Pwn2Own Researchers Reveal Oracle, VMware, Apple Zero-Day Exploits

The first day of the 2019 Pwn2Own hacking competition saw researchers awarded a total of $240,000 for demonstrating new zero-day exploits in Apple Safari, Oracle VirtualBox and VMware Workstation. Day in and day out, vendors do their best to keep their software patched and free from zero-day vulnerabilities. Then along comes the annual Pwn2Own competition and within minutes, elite researchers are able to demonstrate new zero-day flaws.

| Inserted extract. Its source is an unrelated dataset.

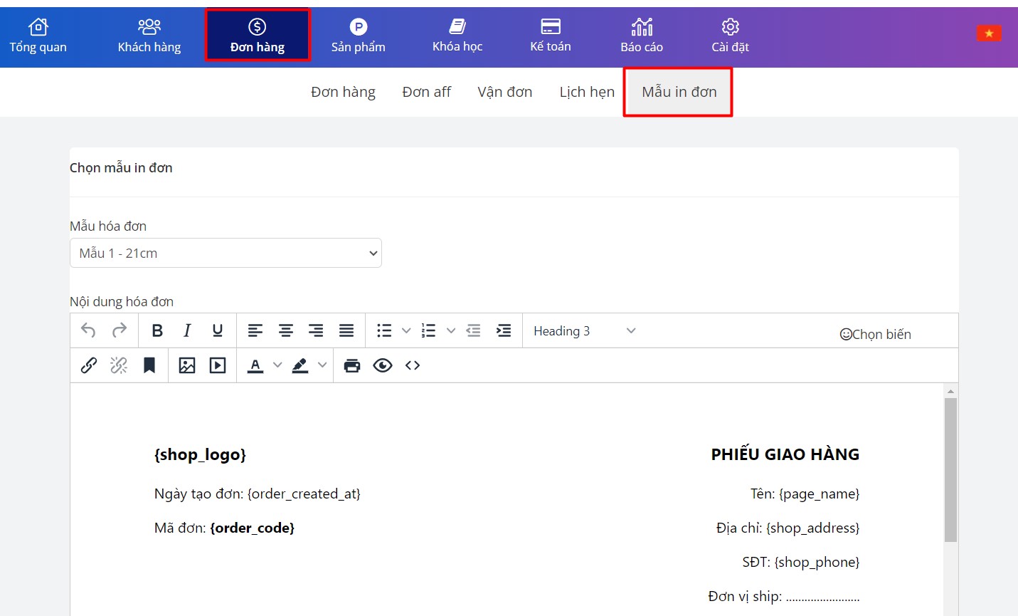Open the Mẫu hóa đơn dropdown

pyautogui.click(x=226, y=253)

The first day of Pwn2Own 2019 on March 20 in Vancouver, Canada, saw researchers reveal new zero-day vulnerabilities in Apple Safari and macOS, as well as Oracle VirtualBox and VMware Workstation. Pwn2Own, which is operated by Trend Micro's Zero Day Initiative (ZDI), rewards researchers with cash prizes for demonstrating new zero-day vulnerabilities during the live event. All told, researchers collected a total of $240,000 in awards for their efforts and there are still two more days left. A team known as Fluoroacetate, made up of researchers Amat Cama and Richard Zhu, was the big winner on day one, exploiting Apple Safari, Oracle VirtualBox and VMware Workstation, earning $160,000 for their day's effort. In terms of how a single group was so successful, it has to do with circumstance and opportunity.